Vol 116, No 1 (Supplement) 2011
Supplement abstract

Electromagnetic fields counteract IL-1β during chondrogenesis in synovial bovine mesenchymal progenitor cells

Published 2011-11-23

How to Cite

Ongaro, A., Pellati, A., Masieri, F., Caruso, A., Setti, S., Battista, M., Cadossi, R., & De Mattei, M. (2011). Electromagnetic fields counteract IL-1β during chondrogenesis in synovial bovine mesenchymal progenitor cells. Italian Journal of Anatomy and Embryology, 116(2), 133. Retrieved from https://oajournals.fupress.net/index.php/ijae/article/view/4707

Abstract

Objective. Mesenchymal stem cells (MSCs) isolated from synovium and from synovial fluid, have shown a chondrogenesis potential suggesting that synovium is an excellent source of MSCs for cartilage regeneration. Electromagnetic fields (EMFs) display several effects on cartilage: increase the synthesis of proteoglycans (PGs), prevents the catabolic effect of the pro-inflammatory cytokine interleukin-1β (IL-1β), appear useful for the treatment of osteoarthritis. Our goal was to evaluate if the chondrogenic differentiation of synovial bovine mesenchymal progenitor cells, may be influenced by EMFs. Further, as chondrogenic differentiation of MSCs could be altered in an inflammatory environment and EMFs can counteract IL-1β activity, we also evaluated the role of EMFs during chondrogenic differentiation in the presence of IL-1β.
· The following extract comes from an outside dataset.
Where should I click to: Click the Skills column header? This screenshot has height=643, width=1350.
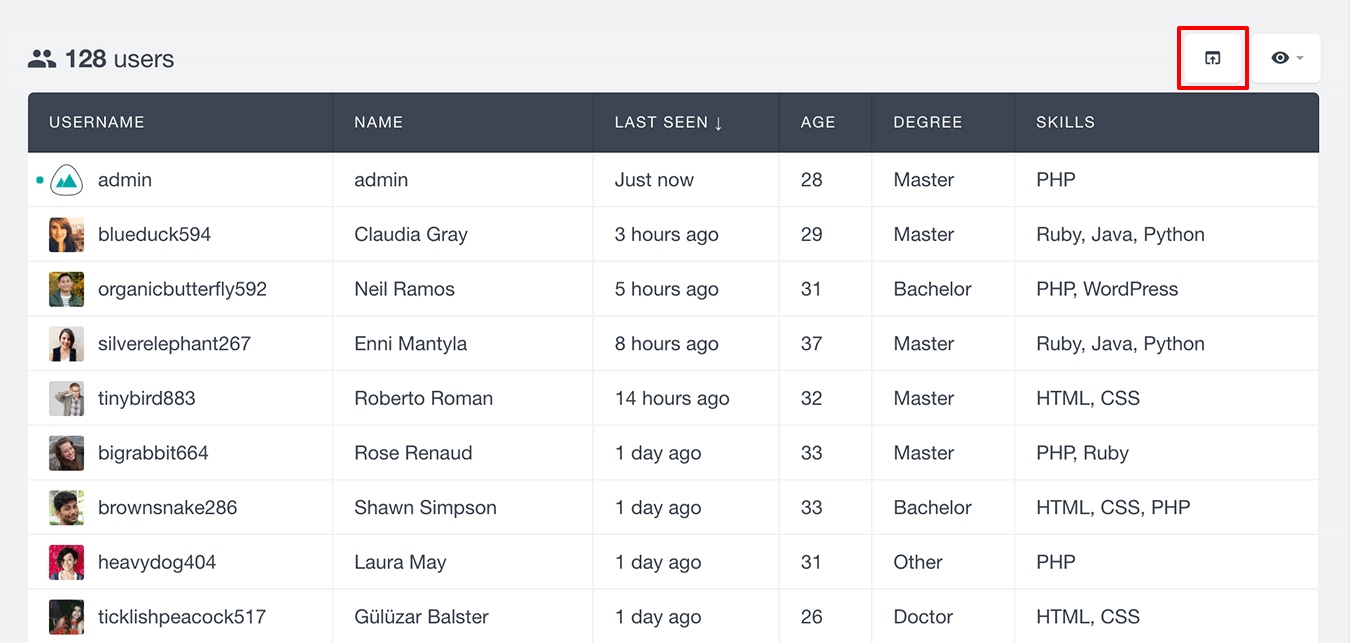click(1065, 122)
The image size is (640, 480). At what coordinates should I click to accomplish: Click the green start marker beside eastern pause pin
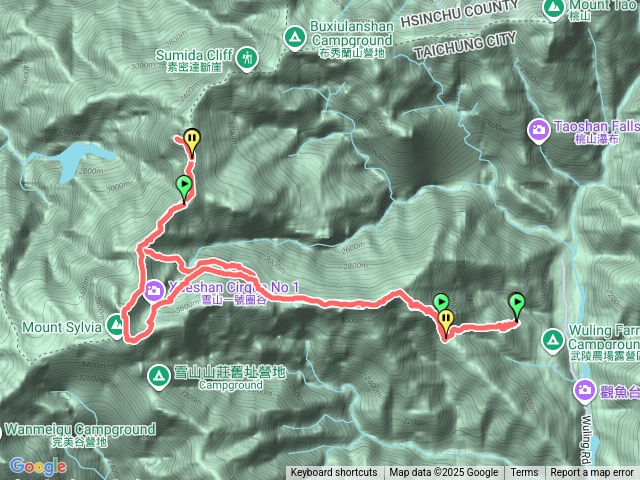pyautogui.click(x=441, y=303)
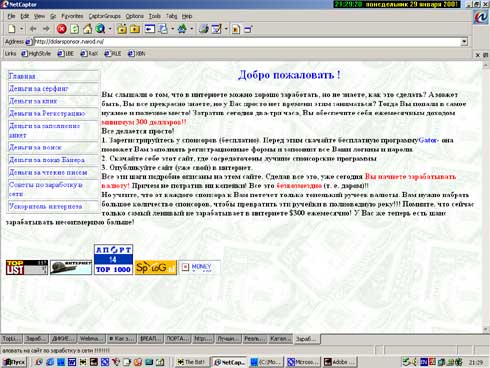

Design. Synovial fluid was aspirated from the metacarpophalangeal joints of bovine. Synovial cells at the 3rd passage were centrifuged to obtain pellet cultures. Pellets were cultured in chondrogenic medium alone (control) or supplemented with 10 ng/ml TGF-β3 and/or 50 ng/ml IL-1β. The pellets were unexposed or exposed to EMF (75 Hz, 1.5 mT) (Igea, Carpi, Italy), during the whole period in culture (34 days). Alcian blue for sulphated glycosaminoglycans and immunostaining for type II collagen, were performed. PG synthesis was measured by radioactive 35S-sulphate incorporation.

Results. Pellets cultured in the presence of TGF-β3 exhibited positive staining for type II collagen and Alcian blue, compared to control, indicating chondrogenic differentiation of synovial bovine mesenchymal progenitor cells. In the presence of IL-1β, type II collagen and Alcian blue staining dramatically decreased compared to TGF-β3 treatment alone. When pellets treated with both TGF-β3 and IL-1β were exposed to EMF, the histochemical staining for type II collagen and Alcian blue increased compared to EMF-unexposed pellets, suggesting that EMF might counteract the IL-1β effect. Biochemical analysis on PG synthesis confirmed histochemical data.

Conclusions. The presence of inflammatory cytokines, such as IL-1β in human joints, may explain why existing methods of cartilage engineering repair strategies, that rely on the in situ differentiation of MSCs, fail to provide a reliably successful. Results of this study support the hypothesis that EMF treatment may favour chondrogenic differentiation in inflammatory conditions, suggesting a possible strategy for improving the clinical outcome of cartilage repair procedures.